Are we even in a position to answer such a question wisely, however? To understand the type of relationship we want with our European neighbours, surely we need to understand the types of relationship we currently have and would like to have in the future with the different races, traditions and heritages active in our own land. It would be good to feel able to fully interact with the multi-layered historical strata which our national story bears witness to. But an engagement with our past in all its fullness - Celtic, Roman, Anglo-Saxon, Danish, Norman, and more - has not been encouraged in recent centuries as much as it might have been. Since the execution of Charles I and the so-called Glorious Revolution, a Whiggish reading of what Britain is about has come to dominate the intellectual and cultural agenda. This interpretation champions everything rational, quantifiable, measurable and tangible. It has no room for Romance and regards what is invisible as inherently unreal. This is why William Blake railed against it so heartily and why his imaginatively-charged critique of late eighteenth-century mores remains bitingly relevant today. The same narrowing of vision, the same expulsion of the spirit, the same mercantilism and materialism, allied now to an ever more intrusive, ever more tech-heavy bureaucratic machine, still appears to set the tone. It was during Blake's lifetime that Napoleon called the English 'a nation of shopkeepers', and he was right to do so. But that was only what England had become. It was not and is not who the English really are. Not deep down. Not in their essence. And nor is it who they may one day become.
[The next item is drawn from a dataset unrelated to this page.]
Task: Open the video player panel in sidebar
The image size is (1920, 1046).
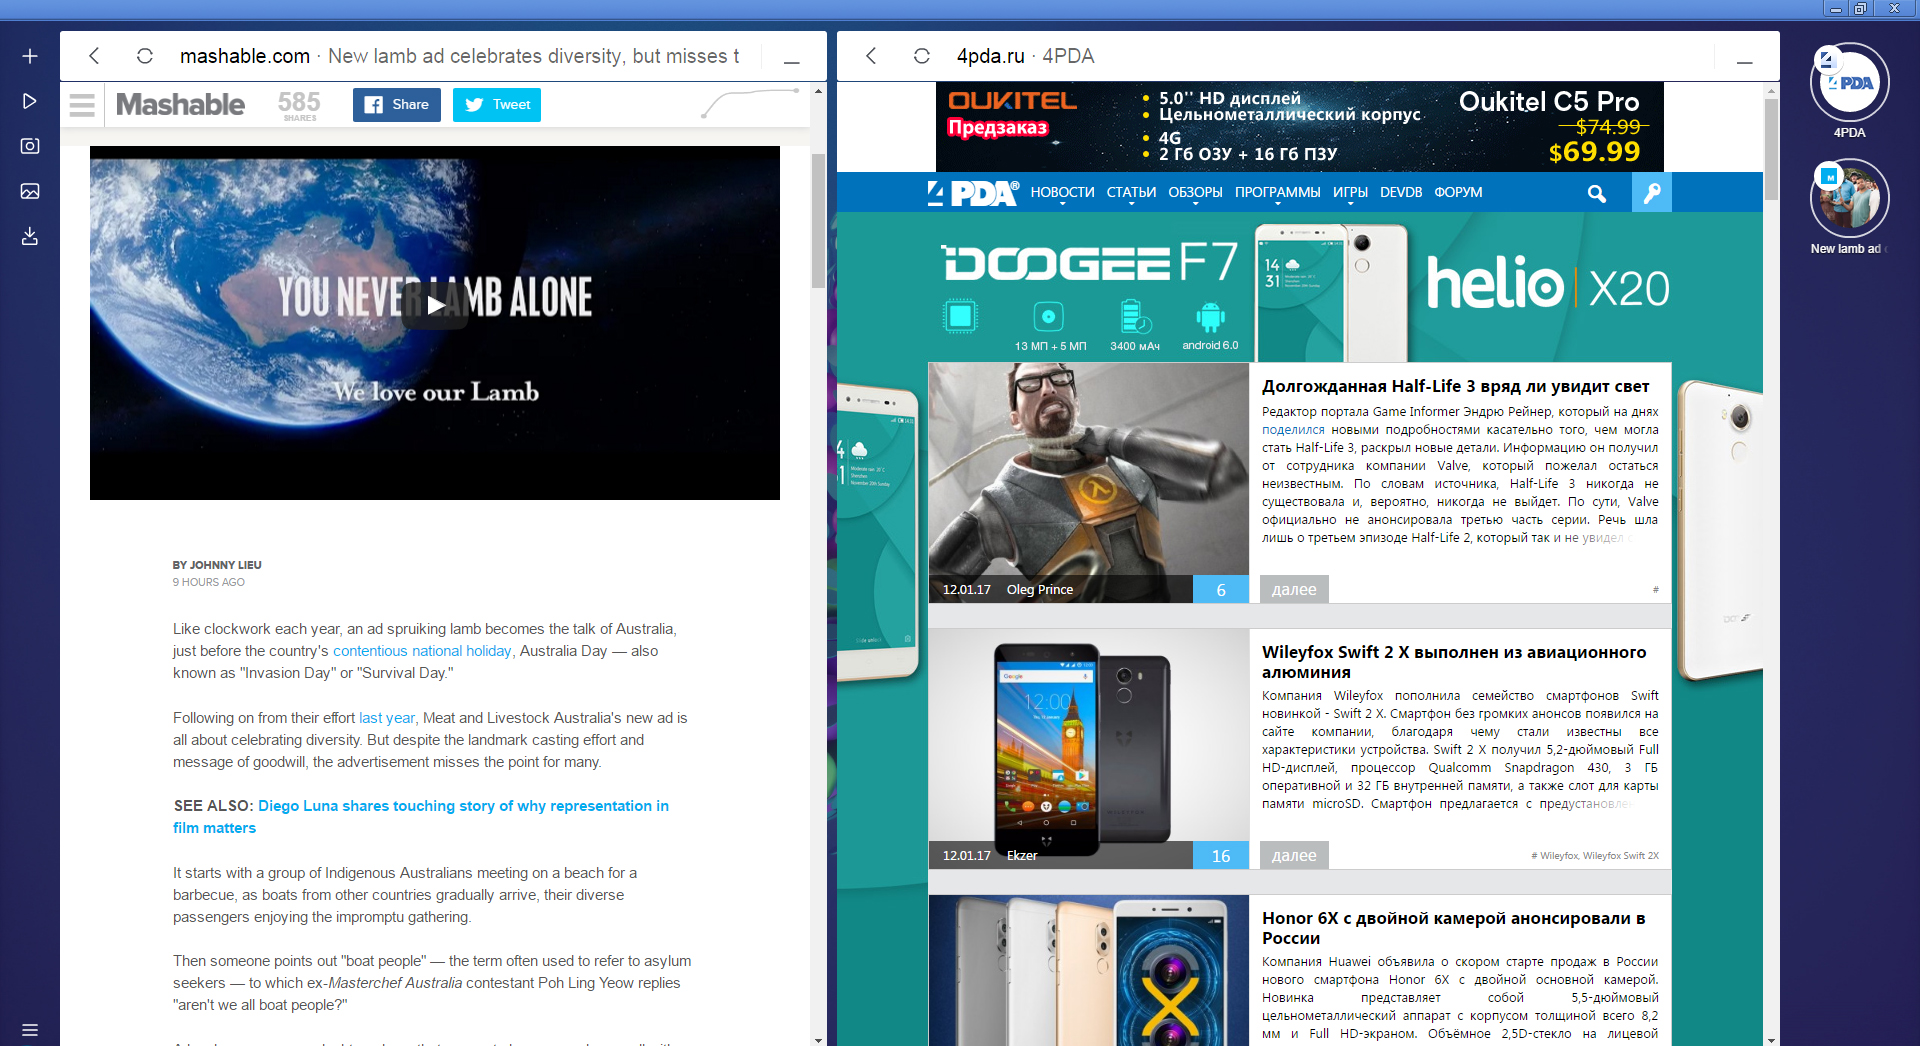Action: click(x=30, y=101)
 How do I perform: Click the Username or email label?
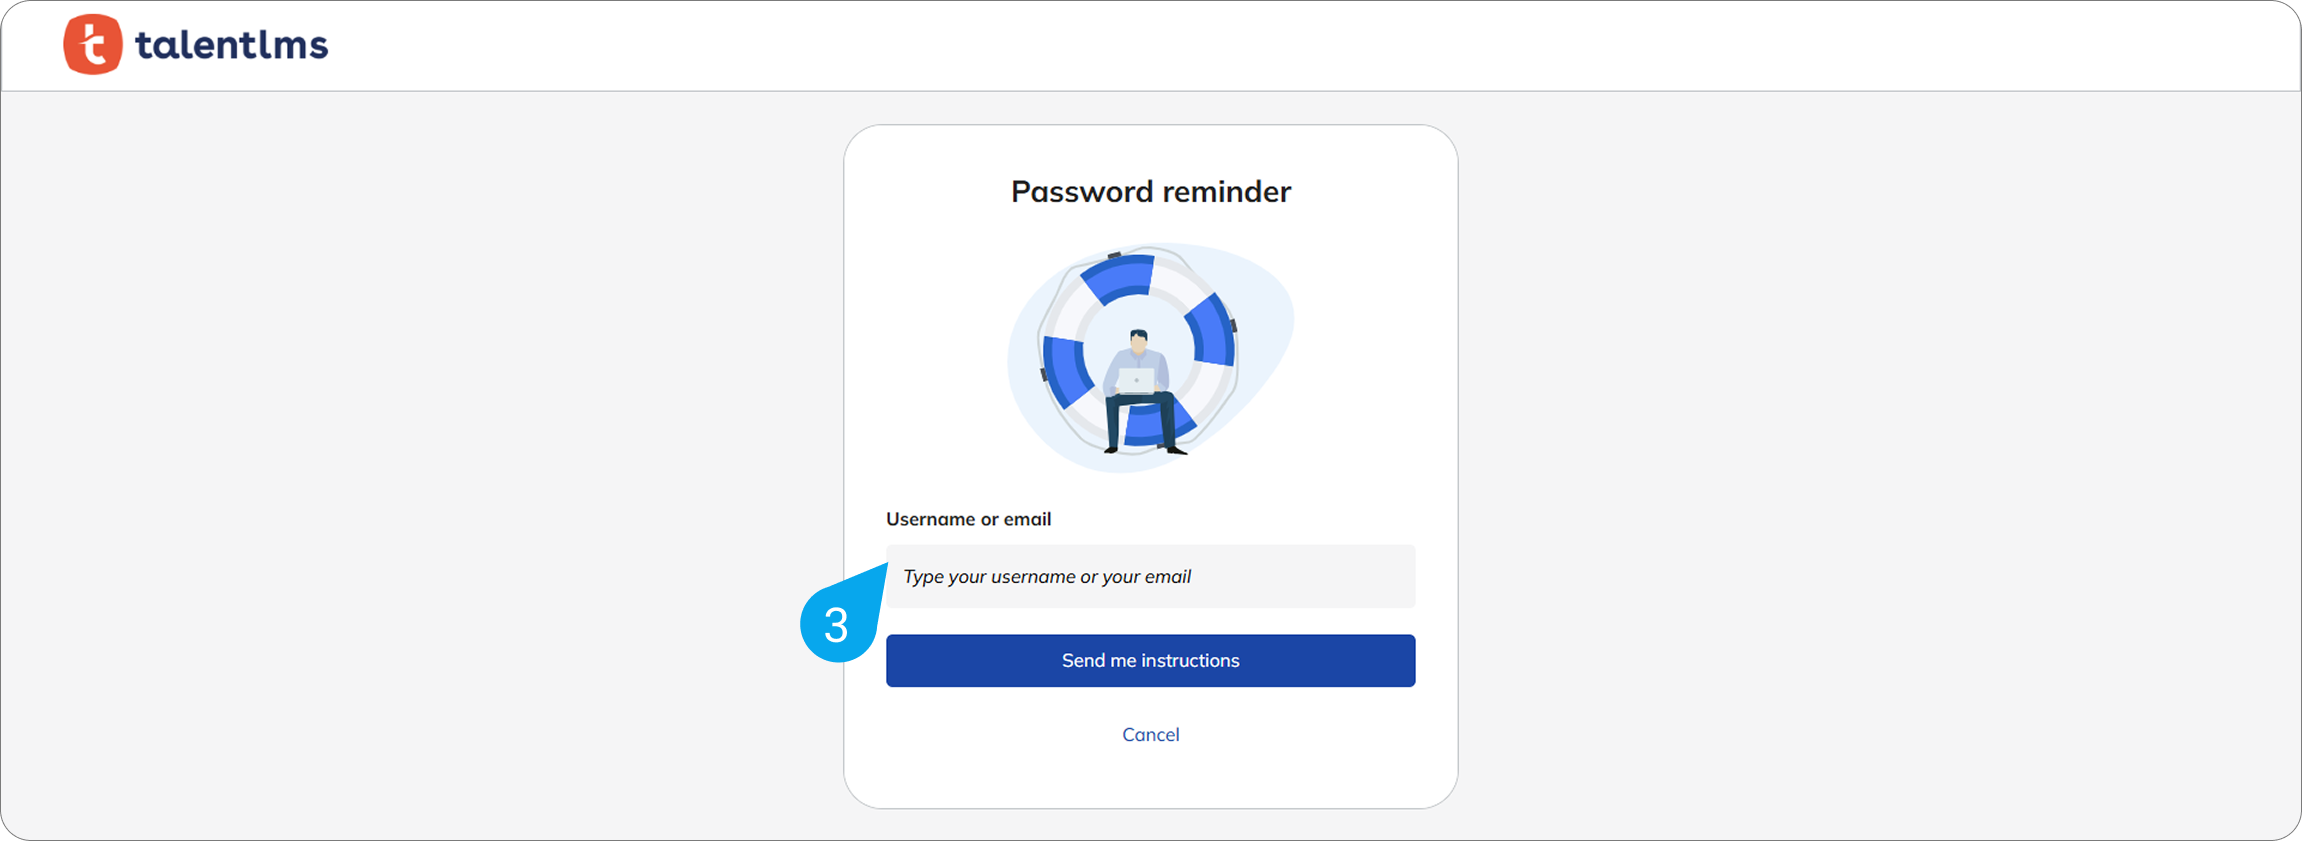pyautogui.click(x=968, y=519)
Appearances can be deceptive though. Just as the UK no longer feels as constitutionally solid as in the past, so too is this Whig construction of national identity starting to unravel. Something older and more archaic is rising to take its place, something wild and primeval, more in tune with the timeless, archetypal world of myth and legend than the 'facts and figures' ambience of secular modernity. It could, of course, be something dreadful - Yeats's infamous 'rough beast', his awful hour come round at last. Or, alternatively, it might be something altogether more positive, something which, as Wayne Sturgeon suggests in Albion Awake (Black Front Press, 2015):
" ... looks both backwards and forwards at the same time in anticipation of realising the 'Ancient Future'; this 'ancient future' being an attempt at a synthesis of religion and social life akin to a radical traditionalist sacred order that allows for dynamic innovation but which is essentially timeless and changeless in its stability, unlike the dynamic of modernity that is constantly striving to change humanity and the world but from a materialist viewpoint." (pp.133-134.)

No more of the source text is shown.